NCUA Expands Public Unit and Nonmember Share Limits
Happy Friday Compliance Friends!
In its October Board meeting, NCUA adopted a final rule to increase the amount of public unit and nonmember shares federally-insured credit unions (FICUs) may accept. The final rule also expands the applicability of the rule to all FICUs, retains the alternative $3 million limit, eliminates the procedures for obtaining a waiver from the appropriate regional director, and establishes new due diligence requirements for large borrowings. NCUA believes these amendments will impact credit unions by providing FICUs with greater flexibility in their sources of funding, especially for smaller credit unions.
Currently, section 701.32(b) of NCUA’s regulations limits the total amount of public unit and nonmember shares that a federal credit union (FCU) may receive at any given time to the greater of 20% of the total shares of the FCU or $3 million. Section 701.32(b)(2) of the current regulation also outlines a waiver process for FCUs to exceed these limits by submitting a Board-approved plan concerning the intended use of the shares to the Regional Director for approval.
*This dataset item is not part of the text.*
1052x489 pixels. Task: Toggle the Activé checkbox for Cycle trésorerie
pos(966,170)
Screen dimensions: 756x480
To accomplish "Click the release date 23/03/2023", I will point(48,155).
The term “public unit” means “the United States, any state of the United States, the District of Columbia, the Commonwealth of Puerto Rico, the Panama Canal Zone, any territory or possession of the United States, any county, municipality, or political subdivision thereof, or any Indian tribe as defined in section 3(c) of the Indian Financing Act of 1974.” See, 12 CFR §745.1(c) and (d). “Nonmember” generally refers to shares received from nonmember credit unions or other nonmembers in the case of low income credit unions that may receive such shares under section 701.34.
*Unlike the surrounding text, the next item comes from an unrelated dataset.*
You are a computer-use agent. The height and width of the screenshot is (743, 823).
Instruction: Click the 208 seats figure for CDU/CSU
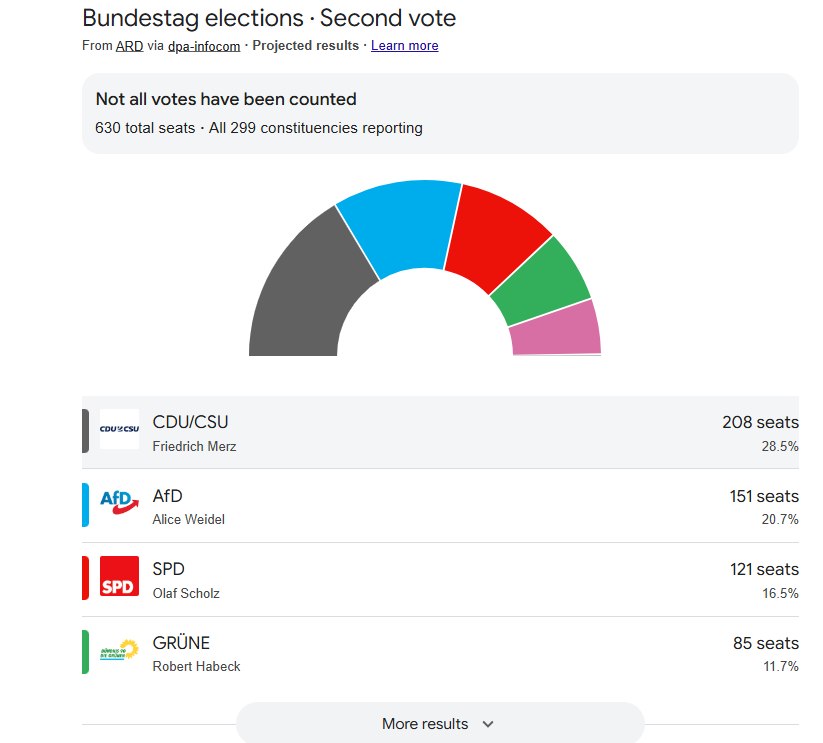point(760,422)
Expanding the Limit. The final rule amends section 701.32(b) largely as proposed to allow FICUs to receive up to the greater of “50% of the net amount of paid-in and unimpaired capital and surplus less any public unit and nonmember shares, as measured at the time of acceptance of each public unit or nonmember share,” or $3 million. The impetus for these changes are based in part on a finding from NCUA’s Regulatory Reform Task Force that “public unit and nonmember shares are the functional equivalent of borrowings” and, therefore, warrant a higher level of authority than what the current regulation allows. Section 700.2 defines “paid-in and unimpaired capital and surplus” as “shares plus post-closing, undivided earnings.” The change in the basis for the calculation from “total shares” to “paid-in and unimpaired capital and surplus less any public unit and nonmember shares” provides FICUs with additional flexibility since the amount now includes undivided earnings. 84 Fed. Reg. 25019.
Alternative $3 Million Limit. NCUA sought comments on the potential elimination of the alternative $3 million limit in the proposed rule, believing that the higher limit may render the alternative dollar limit no longer necessary. After receiving broad support from commenters, NCUA retained the alternative dollar limit, concluding that the elimination of the limit could negatively impact some small credit unions. In particular, newly chartered credit unions may not have had time to become adequately capitalized and may rely more heavily on nonmember funding. 84 Fed. Reg. 58307.
No More Waivers. The final rule also eliminates the procedures under the current rule to seek a waiver of the limit from the appropriate Regional Director. NCUA believes that removal of these procedures is prudent and rejected the premise that such waivers may be necessary on a case-by-case basis. NCUA further opined that allowing a FICU to exceed the new limits could lead to safety and soundness concerns and unnecessary risk to the National Credit Union Share Insurance Fund. The final rule supersedes any currently effective waivers that have been previously granted, rendering all FICUs subject to the new higher aggregate limit. 84 Fed. Reg. 58307.
Additional Due Diligence. In the proposed rule, NCUA suggested a new due diligence requirement for large borrowings. A FICU accepting public unit or nonmember shares, that together with any borrowings exceeds 70% of the credit union’s paid-in and unimpaired capital and surplus, must first adopt a written Board-approved plan concerning the specific intended use of the funds that is consistent with prudent risk management principles. The final rule adopts these amendments as proposed, noting that requiring a plan for material levels of external funding sources is prudent due diligence. FICUs are not required to submit these plans to NCUA for prior approval; however, such plans should be made available to NCUA examiners when reviewing an FICU’s business model or liquidity risk management practices. 84 FR 58307.